El día en que el ínclito oficial de cantería Mateo es llamado a la corte leonesa por la Domina del Infantado, nada hace sospechar que se ha desencadenado una persecución sin tregua a lo largo del Camino de Santiago (desde Roncesvalles a Burgos) cuyas consecuencias serán del todo imprevisibles tanto para él como para el Viejo Reino. Tal debió parecer a los vivaces ojos del atribulado Mateo cuando la infanta-reina doña Sancha le revela el alto honor que le tiene reservado (hacerse cargo de la construcción del Pórtico de la Gloria de la Catedral de Santiago) pero, a su vez, la gran responsabilidad que deposita sobre sus hombros y los de su linaje.

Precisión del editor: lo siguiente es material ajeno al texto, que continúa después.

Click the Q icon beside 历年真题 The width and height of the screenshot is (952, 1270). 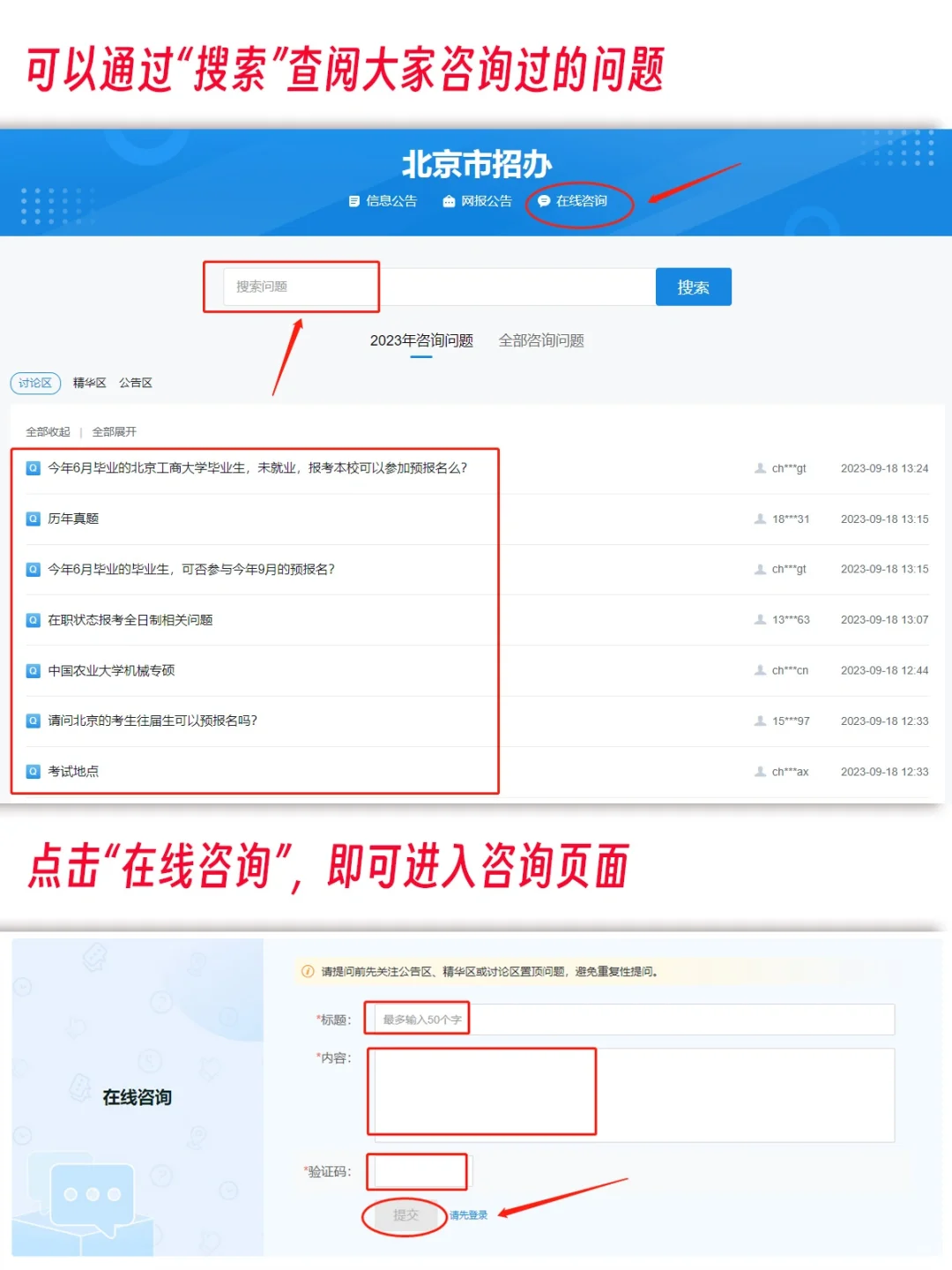point(32,519)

Tan alto honor suscita envidias entre los compagnons de la Logia de constructores y desata la ambición desmedida de los herederos de la Casa de Lara, empeñados en medrar en el Reino de León hasta tocar el solio regio; para alcanzar tan deleznables e ignominiosos anhelos de grandeza precisan estar en posesión del Testamento de la Reina y de un preciado broche esmaltado de Limoges que juntos, y una vez en su poder, bien pueden valer el cetro y la corona de un reino.
El historiador, emulando a Herodoto, trata de escribir sobre la Historia como si fuera un simple cuento de hadas, sin distinguir la leyenda y el mito del personaje histórico, con la modesta pretensión de que los personajes ficticios se confundan con los reales en una miscelánea que de fantasía tiene lo justo y de verdadera lo imprescindible para que pueda leerse con placer, frescura y rigor en dosis iguales.
Nadie puede aseverar, pues, que sus descripciones de Mateo o de Santo Martino sean autenticas pero lo parecen a tenor de los acontecimientos históricos fechados, y eso basta para hacer de su propuesta un relato plausible.